Aim of the exercise
Copy out the lines word for word, beginning at the line that contains "Task: Click the" and stopping after the line that contains "tap(50, 22)". Leave the pictures out of your copy.
# Exercise materials start
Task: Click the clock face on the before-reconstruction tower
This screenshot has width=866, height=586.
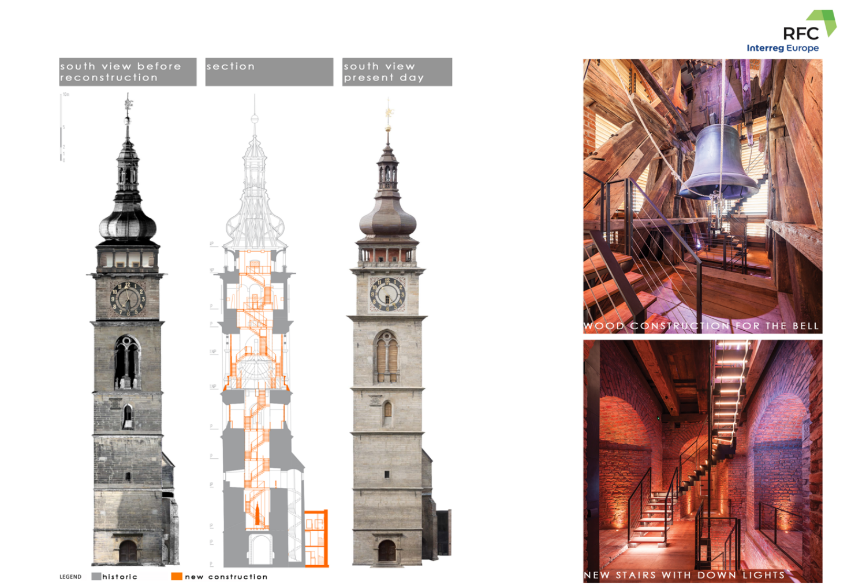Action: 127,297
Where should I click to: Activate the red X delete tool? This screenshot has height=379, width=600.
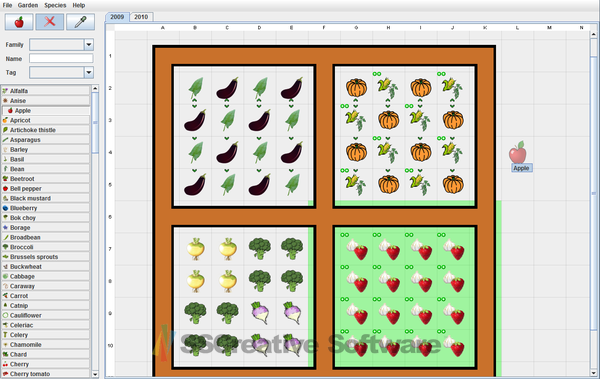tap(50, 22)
# Exercise materials end
# Exercise materials start
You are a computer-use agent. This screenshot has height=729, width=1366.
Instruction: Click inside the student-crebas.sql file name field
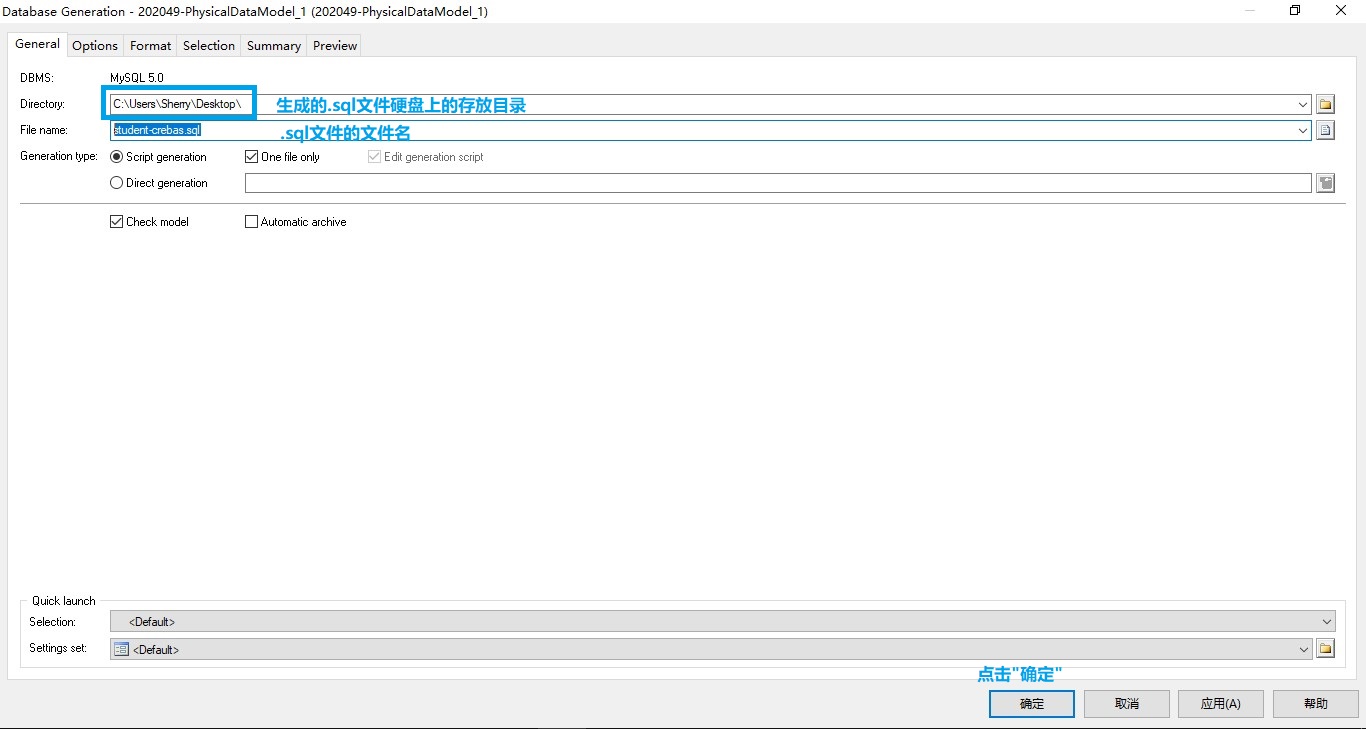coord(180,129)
# Exercise materials end
Response
Task: Click the clock face on the before-reconstruction tower
This screenshot has width=866, height=586.
Action: 127,297
Where should I click to: Activate the red X delete tool? This screenshot has height=379, width=600.
tap(50, 22)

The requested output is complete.